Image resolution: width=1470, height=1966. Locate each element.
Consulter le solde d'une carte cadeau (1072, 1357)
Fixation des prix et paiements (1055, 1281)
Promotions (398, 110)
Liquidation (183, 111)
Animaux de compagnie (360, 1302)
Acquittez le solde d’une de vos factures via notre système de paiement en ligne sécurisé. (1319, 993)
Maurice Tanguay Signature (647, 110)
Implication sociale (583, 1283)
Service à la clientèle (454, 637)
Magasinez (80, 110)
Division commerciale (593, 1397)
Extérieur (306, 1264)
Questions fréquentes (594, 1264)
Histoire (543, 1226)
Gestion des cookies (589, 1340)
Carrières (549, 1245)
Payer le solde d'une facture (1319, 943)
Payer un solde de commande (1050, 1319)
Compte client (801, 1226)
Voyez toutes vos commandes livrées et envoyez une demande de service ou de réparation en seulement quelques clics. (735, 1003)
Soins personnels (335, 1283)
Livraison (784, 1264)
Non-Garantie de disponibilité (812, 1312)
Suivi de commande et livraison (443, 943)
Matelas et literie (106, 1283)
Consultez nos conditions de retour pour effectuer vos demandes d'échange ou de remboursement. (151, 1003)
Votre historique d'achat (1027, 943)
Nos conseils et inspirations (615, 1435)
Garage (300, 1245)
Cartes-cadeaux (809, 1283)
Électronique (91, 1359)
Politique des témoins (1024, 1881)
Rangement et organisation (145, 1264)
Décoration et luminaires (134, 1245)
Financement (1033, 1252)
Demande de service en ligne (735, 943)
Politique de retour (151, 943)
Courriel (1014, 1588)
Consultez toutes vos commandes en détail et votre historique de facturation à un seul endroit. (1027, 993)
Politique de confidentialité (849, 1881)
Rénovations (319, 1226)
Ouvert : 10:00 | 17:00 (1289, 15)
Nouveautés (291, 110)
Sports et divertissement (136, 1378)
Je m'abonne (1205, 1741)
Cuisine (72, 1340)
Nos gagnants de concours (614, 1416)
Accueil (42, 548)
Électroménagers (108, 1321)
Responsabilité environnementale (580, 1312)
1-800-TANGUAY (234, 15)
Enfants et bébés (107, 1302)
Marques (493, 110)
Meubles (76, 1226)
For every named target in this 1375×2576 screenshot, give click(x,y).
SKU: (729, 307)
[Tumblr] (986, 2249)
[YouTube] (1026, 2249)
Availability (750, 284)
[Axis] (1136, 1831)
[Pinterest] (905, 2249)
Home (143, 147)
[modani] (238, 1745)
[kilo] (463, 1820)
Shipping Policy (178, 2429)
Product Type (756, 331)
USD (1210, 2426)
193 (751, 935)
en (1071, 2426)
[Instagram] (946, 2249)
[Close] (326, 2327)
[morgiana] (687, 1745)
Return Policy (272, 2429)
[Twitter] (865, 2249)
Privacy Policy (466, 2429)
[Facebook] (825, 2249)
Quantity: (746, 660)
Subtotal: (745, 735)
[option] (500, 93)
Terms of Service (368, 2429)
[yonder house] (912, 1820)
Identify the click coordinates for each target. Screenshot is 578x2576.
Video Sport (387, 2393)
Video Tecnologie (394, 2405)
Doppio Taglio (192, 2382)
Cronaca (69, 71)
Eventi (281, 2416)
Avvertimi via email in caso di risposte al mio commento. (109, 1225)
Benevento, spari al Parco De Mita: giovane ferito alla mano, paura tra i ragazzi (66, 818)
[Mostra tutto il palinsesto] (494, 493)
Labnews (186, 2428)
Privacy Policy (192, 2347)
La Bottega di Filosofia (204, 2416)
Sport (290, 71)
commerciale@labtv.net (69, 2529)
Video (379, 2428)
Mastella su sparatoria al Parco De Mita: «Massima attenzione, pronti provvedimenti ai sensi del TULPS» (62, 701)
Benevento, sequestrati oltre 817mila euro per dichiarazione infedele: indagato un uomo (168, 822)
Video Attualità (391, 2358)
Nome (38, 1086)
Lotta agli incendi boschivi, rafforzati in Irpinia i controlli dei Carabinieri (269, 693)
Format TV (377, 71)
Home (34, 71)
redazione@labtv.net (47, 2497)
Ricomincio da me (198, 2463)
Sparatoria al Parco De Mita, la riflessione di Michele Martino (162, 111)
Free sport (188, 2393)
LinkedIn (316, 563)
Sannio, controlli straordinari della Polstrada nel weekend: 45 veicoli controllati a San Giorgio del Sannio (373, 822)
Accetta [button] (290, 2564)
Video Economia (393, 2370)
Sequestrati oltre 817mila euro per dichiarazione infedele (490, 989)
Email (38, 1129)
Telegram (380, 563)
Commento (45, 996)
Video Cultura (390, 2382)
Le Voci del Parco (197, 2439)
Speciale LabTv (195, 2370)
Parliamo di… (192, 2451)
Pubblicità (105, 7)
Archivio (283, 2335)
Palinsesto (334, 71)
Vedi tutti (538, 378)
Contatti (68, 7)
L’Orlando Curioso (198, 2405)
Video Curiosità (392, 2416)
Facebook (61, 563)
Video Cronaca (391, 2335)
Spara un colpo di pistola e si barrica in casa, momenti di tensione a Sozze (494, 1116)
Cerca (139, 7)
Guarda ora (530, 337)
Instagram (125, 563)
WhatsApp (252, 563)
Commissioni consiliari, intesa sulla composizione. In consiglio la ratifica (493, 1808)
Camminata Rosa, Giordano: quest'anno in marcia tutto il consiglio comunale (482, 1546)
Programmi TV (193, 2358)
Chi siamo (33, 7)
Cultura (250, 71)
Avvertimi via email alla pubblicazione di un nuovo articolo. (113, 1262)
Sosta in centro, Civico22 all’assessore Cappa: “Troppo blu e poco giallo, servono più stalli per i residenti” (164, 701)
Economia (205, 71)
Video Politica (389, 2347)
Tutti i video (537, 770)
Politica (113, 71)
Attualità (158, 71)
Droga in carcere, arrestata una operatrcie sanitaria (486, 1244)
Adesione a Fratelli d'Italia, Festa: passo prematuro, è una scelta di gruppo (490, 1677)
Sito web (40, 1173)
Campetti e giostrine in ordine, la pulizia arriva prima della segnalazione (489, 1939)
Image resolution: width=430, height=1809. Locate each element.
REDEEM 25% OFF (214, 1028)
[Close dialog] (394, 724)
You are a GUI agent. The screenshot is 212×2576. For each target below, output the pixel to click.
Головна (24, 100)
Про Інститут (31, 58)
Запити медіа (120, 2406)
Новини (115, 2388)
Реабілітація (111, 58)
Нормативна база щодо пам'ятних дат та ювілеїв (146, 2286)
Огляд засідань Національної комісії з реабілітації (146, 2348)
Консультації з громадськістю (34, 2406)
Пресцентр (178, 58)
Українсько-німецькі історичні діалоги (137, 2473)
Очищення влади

**About this task**
Your task is to transcribe each record faithfully and in full.

**Exercise solution**
Image resolution: width=1470, height=1966. Locate each element.
Consulter le solde d'une carte cadeau (1072, 1357)
Fixation des prix et paiements (1055, 1281)
Promotions (398, 110)
Liquidation (183, 111)
Animaux de compagnie (360, 1302)
Acquittez le solde d’une de vos factures via notre système de paiement en ligne sécurisé. (1319, 993)
Maurice Tanguay Signature (647, 110)
Implication sociale (583, 1283)
Service à la clientèle (454, 637)
Magasinez (80, 110)
Division commerciale (593, 1397)
Extérieur (306, 1264)
Questions fréquentes (594, 1264)
Histoire (543, 1226)
Gestion des cookies (589, 1340)
Carrières (549, 1245)
Payer le solde d'une facture (1319, 943)
Payer un solde de commande (1050, 1319)
Compte client (801, 1226)
Voyez toutes vos commandes livrées et envoyez une demande de service ou de réparation en seulement quelques clics. (735, 1003)
Soins personnels (335, 1283)
Livraison (784, 1264)
Non-Garantie de disponibilité (812, 1312)
Suivi de commande et livraison (443, 943)
Matelas et literie (106, 1283)
Consultez nos conditions de retour pour effectuer vos demandes d'échange ou de remboursement. (151, 1003)
Votre historique d'achat (1027, 943)
Nos conseils et inspirations (615, 1435)
Garage (300, 1245)
Cartes-cadeaux (809, 1283)
Électronique (91, 1359)
Politique des témoins (1024, 1881)
Rangement et organisation (145, 1264)
Décoration et luminaires (134, 1245)
Financement (1033, 1252)
Demande de service en ligne (735, 943)
Politique de retour (151, 943)
Courriel (1014, 1588)
Consultez toutes vos commandes en détail et votre historique de facturation à un seul endroit. (1027, 993)
Politique de confidentialité (849, 1881)
Rénovations (319, 1226)
Ouvert : 10:00 | 17:00 (1289, 15)
Nouveautés (291, 110)
Sports et divertissement (136, 1378)
Je m'abonne (1205, 1741)
Cuisine (72, 1340)
Nos gagnants de concours (614, 1416)
Accueil (42, 548)
Électroménagers (108, 1321)
Responsabilité environnementale (580, 1312)
1-800-TANGUAY (234, 15)
Enfants et bébés (107, 1302)
Marques (493, 110)
Meubles (76, 1226)
For every named target in this 1375×2576 screenshot, give click(x,y).
SKU: (729, 307)
[Tumblr] (986, 2249)
[YouTube] (1026, 2249)
Availability (750, 284)
[Axis] (1136, 1831)
[Pinterest] (905, 2249)
Home (143, 147)
[modani] (238, 1745)
[kilo] (463, 1820)
Shipping Policy (178, 2429)
Product Type (756, 331)
USD (1210, 2426)
193 (751, 935)
en (1071, 2426)
[Instagram] (946, 2249)
[Close] (326, 2327)
[morgiana] (687, 1745)
Return Policy (272, 2429)
[Twitter] (865, 2249)
Privacy Policy (466, 2429)
[Facebook] (825, 2249)
Quantity: (746, 660)
Subtotal: (745, 735)
[option] (500, 93)
Terms of Service (368, 2429)
[yonder house] (912, 1820)
Identify the click coordinates for each target. Screenshot is 578x2576.
Video Sport (387, 2393)
Video Tecnologie (394, 2405)
Doppio Taglio (192, 2382)
Cronaca (69, 71)
Eventi (281, 2416)
Avvertimi via email in caso di risposte al mio commento. (109, 1225)
Benevento, spari al Parco De Mita: giovane ferito alla mano, paura tra i ragazzi (66, 818)
[Mostra tutto il palinsesto] (494, 493)
Labnews (186, 2428)
Privacy Policy (192, 2347)
La Bottega di Filosofia (204, 2416)
Sport (290, 71)
commerciale@labtv.net (69, 2529)
Video (379, 2428)
Mastella su sparatoria al Parco De Mita: «Massima attenzione, pronti provvedimenti ai sensi del TULPS» (62, 701)
Benevento, sequestrati oltre 817mila euro per dichiarazione infedele: indagato un uomo (168, 822)
Video Attualità (391, 2358)
Nome (38, 1086)
Lotta agli incendi boschivi, rafforzati in Irpinia i controlli dei Carabinieri (269, 693)
Format TV (377, 71)
Home (34, 71)
redazione@labtv.net (47, 2497)
Ricomincio da me (198, 2463)
Sparatoria al Parco De Mita, la riflessione di Michele Martino (162, 111)
Free sport (188, 2393)
LinkedIn (316, 563)
Sannio, controlli straordinari della Polstrada nel weekend: 45 veicoli controllati a San Giorgio del Sannio (373, 822)
Accetta [button] (290, 2564)
Video Economia (393, 2370)
Sequestrati oltre 817mila euro per dichiarazione infedele (490, 989)
Email (38, 1129)
Telegram (380, 563)
Commento (45, 996)
Video Cultura (390, 2382)
Le Voci del Parco (197, 2439)
Speciale LabTv (195, 2370)
Parliamo di… (192, 2451)
Pubblicità (105, 7)
Archivio (283, 2335)
Palinsesto (334, 71)
Vedi tutti (538, 378)
Contatti (68, 7)
L’Orlando Curioso (198, 2405)
Video Curiosità (392, 2416)
Facebook (61, 563)
Video Cronaca (391, 2335)
Spara un colpo di pistola e si barrica in casa, momenti di tensione a Sozze (494, 1116)
Cerca (139, 7)
Guarda ora (530, 337)
Instagram (125, 563)
WhatsApp (252, 563)
Commissioni consiliari, intesa sulla composizione. In consiglio la ratifica (493, 1808)
Camminata Rosa, Giordano: quest'anno in marcia tutto il consiglio comunale (482, 1546)
Programmi TV (193, 2358)
Chi siamo (33, 7)
Cultura (250, 71)
Avvertimi via email alla pubblicazione di un nuovo articolo. (113, 1262)
Sosta in centro, Civico22 all’assessore Cappa: “Troppo blu e poco giallo, servono più stalli per i residenti” (164, 701)
Economia (205, 71)
Video Politica (389, 2347)
Tutti i video (537, 770)
Politica (113, 71)
Attualità (158, 71)
Droga in carcere, arrestata una operatrcie sanitaria (486, 1244)
Adesione a Fratelli d'Italia, Festa: passo prematuro, è una scelta di gruppo (490, 1677)
Sito web (40, 1173)
Campetti e giostrine in ordine, la pulizia arriva prima della segnalazione (489, 1939)
Image resolution: width=430, height=1809. Locate each element.
REDEEM 25% OFF (214, 1028)
[Close dialog] (394, 724)
You are a GUI agent. The screenshot is 212×2576. For each target below, output the pixel to click.
Головна (24, 100)
Про Інститут (31, 58)
Запити медіа (120, 2406)
Новини (115, 2388)
Реабілітація (111, 58)
Нормативна база щодо пам'ятних дат та ювілеїв (146, 2286)
Огляд засідань Національної комісії з реабілітації (146, 2348)
Консультації з громадськістю (34, 2406)
Пресцентр (178, 58)
Українсько-німецькі історичні діалоги (137, 2473)
Очищення влади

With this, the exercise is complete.